=== PROBLEM STATEMENT ===
Rewrite everything from the line containing "Given: Click the 登录服务器 window title bar icon" down to the line containing "Looking at the screenshot, I should [831, 653].", with "input field" changed to "text box" and nothing else altered.

=== RECORDS TO USE ===
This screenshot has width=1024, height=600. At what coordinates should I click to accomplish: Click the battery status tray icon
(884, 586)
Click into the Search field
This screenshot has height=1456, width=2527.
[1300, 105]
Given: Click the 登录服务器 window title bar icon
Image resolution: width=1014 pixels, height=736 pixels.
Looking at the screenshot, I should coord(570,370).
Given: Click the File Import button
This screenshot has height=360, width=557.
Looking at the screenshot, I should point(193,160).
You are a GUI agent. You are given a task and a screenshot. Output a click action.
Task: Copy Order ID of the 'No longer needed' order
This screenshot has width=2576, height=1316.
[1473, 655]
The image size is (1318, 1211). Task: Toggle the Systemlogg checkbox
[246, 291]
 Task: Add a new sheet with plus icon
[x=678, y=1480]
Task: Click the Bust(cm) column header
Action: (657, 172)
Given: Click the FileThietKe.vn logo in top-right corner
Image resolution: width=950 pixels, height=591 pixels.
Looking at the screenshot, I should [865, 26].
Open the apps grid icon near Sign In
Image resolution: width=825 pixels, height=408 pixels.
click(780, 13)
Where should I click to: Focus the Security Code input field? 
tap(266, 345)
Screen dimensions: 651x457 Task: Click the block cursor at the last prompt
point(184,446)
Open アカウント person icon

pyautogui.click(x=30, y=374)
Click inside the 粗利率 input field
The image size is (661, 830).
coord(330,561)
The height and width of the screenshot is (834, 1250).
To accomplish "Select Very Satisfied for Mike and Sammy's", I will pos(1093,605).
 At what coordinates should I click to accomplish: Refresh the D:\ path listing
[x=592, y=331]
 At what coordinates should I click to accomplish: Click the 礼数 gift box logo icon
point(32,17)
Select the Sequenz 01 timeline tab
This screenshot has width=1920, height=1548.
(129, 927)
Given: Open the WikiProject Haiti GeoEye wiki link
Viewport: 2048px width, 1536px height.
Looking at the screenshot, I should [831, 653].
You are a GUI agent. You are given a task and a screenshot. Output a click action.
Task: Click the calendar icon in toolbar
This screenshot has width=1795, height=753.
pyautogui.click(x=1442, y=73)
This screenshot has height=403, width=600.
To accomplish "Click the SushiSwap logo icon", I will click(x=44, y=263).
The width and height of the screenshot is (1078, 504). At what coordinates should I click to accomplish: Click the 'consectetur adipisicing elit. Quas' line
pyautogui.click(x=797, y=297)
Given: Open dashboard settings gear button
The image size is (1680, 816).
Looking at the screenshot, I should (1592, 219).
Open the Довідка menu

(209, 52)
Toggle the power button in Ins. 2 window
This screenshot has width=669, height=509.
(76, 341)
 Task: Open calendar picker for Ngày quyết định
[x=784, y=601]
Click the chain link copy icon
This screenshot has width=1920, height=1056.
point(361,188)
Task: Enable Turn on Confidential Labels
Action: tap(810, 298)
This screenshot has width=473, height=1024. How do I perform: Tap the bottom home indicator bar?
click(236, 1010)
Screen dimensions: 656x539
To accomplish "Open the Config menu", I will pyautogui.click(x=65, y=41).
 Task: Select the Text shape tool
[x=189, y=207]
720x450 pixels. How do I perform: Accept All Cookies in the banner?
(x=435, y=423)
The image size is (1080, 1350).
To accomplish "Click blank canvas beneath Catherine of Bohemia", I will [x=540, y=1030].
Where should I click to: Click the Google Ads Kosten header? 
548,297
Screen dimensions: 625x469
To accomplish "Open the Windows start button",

=== FULL OUTPUT ===
Given: Click the 登录服务器 window title bar icon
Image resolution: width=1014 pixels, height=736 pixels.
Looking at the screenshot, I should coord(570,370).
Given: Click the File Import button
This screenshot has height=360, width=557.
Looking at the screenshot, I should point(193,160).
You are a GUI agent. You are given a task and a screenshot. Output a click action.
Task: Copy Order ID of the 'No longer needed' order
This screenshot has width=2576, height=1316.
[1473, 655]
The image size is (1318, 1211). Task: Toggle the Systemlogg checkbox
[246, 291]
 Task: Add a new sheet with plus icon
[x=678, y=1480]
Task: Click the Bust(cm) column header
Action: (657, 172)
Given: Click the FileThietKe.vn logo in top-right corner
Image resolution: width=950 pixels, height=591 pixels.
Looking at the screenshot, I should [865, 26].
Open the apps grid icon near Sign In
Image resolution: width=825 pixels, height=408 pixels.
click(780, 13)
Where should I click to: Focus the Security Code text box? 
tap(266, 345)
Screen dimensions: 651x457 Task: Click the block cursor at the last prompt
point(184,446)
Open アカウント person icon

pyautogui.click(x=30, y=374)
Click inside the 粗利率 text box
The image size is (661, 830).
coord(330,561)
The height and width of the screenshot is (834, 1250).
To accomplish "Select Very Satisfied for Mike and Sammy's", I will pos(1093,605).
 At what coordinates should I click to accomplish: Refresh the D:\ path listing
[x=592, y=331]
 At what coordinates should I click to accomplish: Click the 礼数 gift box logo icon
point(32,17)
Select the Sequenz 01 timeline tab
This screenshot has width=1920, height=1548.
(129, 927)
Given: Open the WikiProject Haiti GeoEye wiki link
Viewport: 2048px width, 1536px height.
Looking at the screenshot, I should [831, 653].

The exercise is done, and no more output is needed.